[Stored records]
****

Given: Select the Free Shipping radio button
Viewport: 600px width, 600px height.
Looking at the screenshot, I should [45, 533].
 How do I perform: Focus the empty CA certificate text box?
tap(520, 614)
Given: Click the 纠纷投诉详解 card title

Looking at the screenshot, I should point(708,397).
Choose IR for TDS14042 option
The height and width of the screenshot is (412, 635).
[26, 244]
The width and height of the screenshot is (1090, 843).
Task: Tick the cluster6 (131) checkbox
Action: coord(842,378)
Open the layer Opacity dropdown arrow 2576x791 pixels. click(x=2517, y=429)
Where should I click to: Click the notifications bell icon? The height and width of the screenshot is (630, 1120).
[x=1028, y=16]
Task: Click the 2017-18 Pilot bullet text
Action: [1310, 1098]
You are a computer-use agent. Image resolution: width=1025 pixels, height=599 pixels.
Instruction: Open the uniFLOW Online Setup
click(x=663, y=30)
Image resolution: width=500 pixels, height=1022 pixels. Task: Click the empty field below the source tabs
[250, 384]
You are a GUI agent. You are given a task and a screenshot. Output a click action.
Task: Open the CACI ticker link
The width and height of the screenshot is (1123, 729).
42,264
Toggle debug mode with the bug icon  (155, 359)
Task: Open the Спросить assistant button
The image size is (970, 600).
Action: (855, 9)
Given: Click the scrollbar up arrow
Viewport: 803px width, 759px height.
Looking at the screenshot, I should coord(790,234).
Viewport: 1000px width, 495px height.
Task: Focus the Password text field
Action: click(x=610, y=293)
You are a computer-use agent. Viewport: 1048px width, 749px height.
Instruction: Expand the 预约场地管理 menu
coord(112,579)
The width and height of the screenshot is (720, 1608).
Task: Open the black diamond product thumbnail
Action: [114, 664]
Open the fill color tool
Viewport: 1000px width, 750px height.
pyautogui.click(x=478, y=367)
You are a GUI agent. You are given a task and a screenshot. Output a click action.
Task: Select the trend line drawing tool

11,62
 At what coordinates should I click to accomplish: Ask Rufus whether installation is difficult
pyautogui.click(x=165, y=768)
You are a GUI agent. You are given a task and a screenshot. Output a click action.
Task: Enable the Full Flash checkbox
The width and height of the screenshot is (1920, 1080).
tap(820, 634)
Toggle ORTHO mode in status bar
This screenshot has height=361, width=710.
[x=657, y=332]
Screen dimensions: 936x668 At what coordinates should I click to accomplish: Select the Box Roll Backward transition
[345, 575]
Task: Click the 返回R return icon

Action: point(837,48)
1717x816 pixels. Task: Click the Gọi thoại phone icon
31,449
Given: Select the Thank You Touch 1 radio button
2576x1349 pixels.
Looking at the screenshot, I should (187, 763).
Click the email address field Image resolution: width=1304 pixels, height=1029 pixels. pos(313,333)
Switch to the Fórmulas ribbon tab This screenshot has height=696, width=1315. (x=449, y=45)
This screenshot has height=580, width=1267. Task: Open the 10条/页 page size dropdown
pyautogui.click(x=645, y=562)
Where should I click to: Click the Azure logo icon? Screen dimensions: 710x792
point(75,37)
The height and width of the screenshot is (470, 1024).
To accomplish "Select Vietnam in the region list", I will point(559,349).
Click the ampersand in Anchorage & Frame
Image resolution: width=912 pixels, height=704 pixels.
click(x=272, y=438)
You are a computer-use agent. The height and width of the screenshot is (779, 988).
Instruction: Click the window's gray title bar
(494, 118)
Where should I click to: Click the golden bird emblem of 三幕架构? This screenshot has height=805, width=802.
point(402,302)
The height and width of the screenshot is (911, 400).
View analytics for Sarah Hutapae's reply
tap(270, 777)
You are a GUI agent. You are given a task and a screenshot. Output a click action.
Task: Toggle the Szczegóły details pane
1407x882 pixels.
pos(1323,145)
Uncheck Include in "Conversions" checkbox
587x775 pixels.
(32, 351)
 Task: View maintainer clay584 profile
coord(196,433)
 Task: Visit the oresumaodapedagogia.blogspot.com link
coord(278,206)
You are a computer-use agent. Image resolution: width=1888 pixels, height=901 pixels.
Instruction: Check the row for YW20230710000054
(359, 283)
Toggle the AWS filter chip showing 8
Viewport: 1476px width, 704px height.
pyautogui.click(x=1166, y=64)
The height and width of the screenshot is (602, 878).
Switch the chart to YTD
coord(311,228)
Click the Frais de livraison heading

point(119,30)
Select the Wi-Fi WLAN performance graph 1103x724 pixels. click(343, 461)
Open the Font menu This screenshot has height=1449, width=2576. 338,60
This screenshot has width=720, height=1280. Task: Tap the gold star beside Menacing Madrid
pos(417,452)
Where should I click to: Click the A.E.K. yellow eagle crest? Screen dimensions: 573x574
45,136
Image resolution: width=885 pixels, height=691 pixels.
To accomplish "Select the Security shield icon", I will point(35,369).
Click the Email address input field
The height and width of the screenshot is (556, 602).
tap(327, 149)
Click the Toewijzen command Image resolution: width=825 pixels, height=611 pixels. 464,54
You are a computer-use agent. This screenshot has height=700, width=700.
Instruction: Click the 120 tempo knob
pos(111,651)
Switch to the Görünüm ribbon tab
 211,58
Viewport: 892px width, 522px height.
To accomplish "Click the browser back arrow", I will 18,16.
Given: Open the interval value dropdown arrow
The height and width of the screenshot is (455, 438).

****

Give the entries once more, exactly as they appear.

■ Response to the exercise
Given: Select the Free Shipping radio button
Viewport: 600px width, 600px height.
Looking at the screenshot, I should [45, 533].
 How do I perform: Focus the empty CA certificate text box?
tap(520, 614)
Given: Click the 纠纷投诉详解 card title

Looking at the screenshot, I should point(708,397).
Choose IR for TDS14042 option
The height and width of the screenshot is (412, 635).
[26, 244]
The width and height of the screenshot is (1090, 843).
Task: Tick the cluster6 (131) checkbox
Action: coord(842,378)
Open the layer Opacity dropdown arrow 2576x791 pixels. click(x=2517, y=429)
Where should I click to: Click the notifications bell icon? The height and width of the screenshot is (630, 1120).
[x=1028, y=16]
Task: Click the 2017-18 Pilot bullet text
Action: [1310, 1098]
You are a computer-use agent. Image resolution: width=1025 pixels, height=599 pixels.
Instruction: Open the uniFLOW Online Setup
click(x=663, y=30)
Image resolution: width=500 pixels, height=1022 pixels. Task: Click the empty field below the source tabs
[250, 384]
You are a GUI agent. You are given a task and a screenshot. Output a click action.
Task: Open the CACI ticker link
The width and height of the screenshot is (1123, 729).
42,264
Toggle debug mode with the bug icon  (155, 359)
Task: Open the Спросить assistant button
The image size is (970, 600).
Action: (855, 9)
Given: Click the scrollbar up arrow
Viewport: 803px width, 759px height.
Looking at the screenshot, I should coord(790,234).
Viewport: 1000px width, 495px height.
Task: Focus the Password text field
Action: click(x=610, y=293)
You are a computer-use agent. Viewport: 1048px width, 749px height.
Instruction: Expand the 预约场地管理 menu
coord(112,579)
The width and height of the screenshot is (720, 1608).
Task: Open the black diamond product thumbnail
Action: [114, 664]
Open the fill color tool
Viewport: 1000px width, 750px height.
pyautogui.click(x=478, y=367)
You are a GUI agent. You are given a task and a screenshot. Output a click action.
Task: Select the trend line drawing tool

11,62
 At what coordinates should I click to accomplish: Ask Rufus whether installation is difficult
pyautogui.click(x=165, y=768)
You are a GUI agent. You are given a task and a screenshot. Output a click action.
Task: Enable the Full Flash checkbox
The width and height of the screenshot is (1920, 1080).
tap(820, 634)
Toggle ORTHO mode in status bar
This screenshot has height=361, width=710.
[x=657, y=332]
Screen dimensions: 936x668 At what coordinates should I click to accomplish: Select the Box Roll Backward transition
[345, 575]
Task: Click the 返回R return icon

Action: point(837,48)
1717x816 pixels. Task: Click the Gọi thoại phone icon
31,449
Given: Select the Thank You Touch 1 radio button
2576x1349 pixels.
Looking at the screenshot, I should (187, 763).
Click the email address field Image resolution: width=1304 pixels, height=1029 pixels. pos(313,333)
Switch to the Fórmulas ribbon tab This screenshot has height=696, width=1315. (x=449, y=45)
This screenshot has height=580, width=1267. Task: Open the 10条/页 page size dropdown
pyautogui.click(x=645, y=562)
Where should I click to: Click the Azure logo icon? Screen dimensions: 710x792
point(75,37)
The height and width of the screenshot is (470, 1024).
To accomplish "Select Vietnam in the region list", I will point(559,349).
Click the ampersand in Anchorage & Frame
Image resolution: width=912 pixels, height=704 pixels.
click(x=272, y=438)
You are a computer-use agent. The height and width of the screenshot is (779, 988).
Instruction: Click the window's gray title bar
(494, 118)
Where should I click to: Click the golden bird emblem of 三幕架构? This screenshot has height=805, width=802.
point(402,302)
The height and width of the screenshot is (911, 400).
View analytics for Sarah Hutapae's reply
tap(270, 777)
You are a GUI agent. You are given a task and a screenshot. Output a click action.
Task: Toggle the Szczegóły details pane
1407x882 pixels.
pos(1323,145)
Uncheck Include in "Conversions" checkbox
587x775 pixels.
(32, 351)
 Task: View maintainer clay584 profile
coord(196,433)
 Task: Visit the oresumaodapedagogia.blogspot.com link
coord(278,206)
You are a computer-use agent. Image resolution: width=1888 pixels, height=901 pixels.
Instruction: Check the row for YW20230710000054
(359, 283)
Toggle the AWS filter chip showing 8
Viewport: 1476px width, 704px height.
pyautogui.click(x=1166, y=64)
The height and width of the screenshot is (602, 878).
Switch the chart to YTD
coord(311,228)
Click the Frais de livraison heading

point(119,30)
Select the Wi-Fi WLAN performance graph 1103x724 pixels. click(343, 461)
Open the Font menu This screenshot has height=1449, width=2576. 338,60
This screenshot has width=720, height=1280. Task: Tap the gold star beside Menacing Madrid
pos(417,452)
Where should I click to: Click the A.E.K. yellow eagle crest? Screen dimensions: 573x574
45,136
Image resolution: width=885 pixels, height=691 pixels.
To accomplish "Select the Security shield icon", I will point(35,369).
Click the Email address input field
The height and width of the screenshot is (556, 602).
tap(327, 149)
Click the Toewijzen command Image resolution: width=825 pixels, height=611 pixels. 464,54
You are a computer-use agent. This screenshot has height=700, width=700.
Instruction: Click the 120 tempo knob
pos(111,651)
Switch to the Görünüm ribbon tab
 211,58
Viewport: 892px width, 522px height.
To accomplish "Click the browser back arrow", I will 18,16.
Given: Open the interval value dropdown arrow
The height and width of the screenshot is (455, 438).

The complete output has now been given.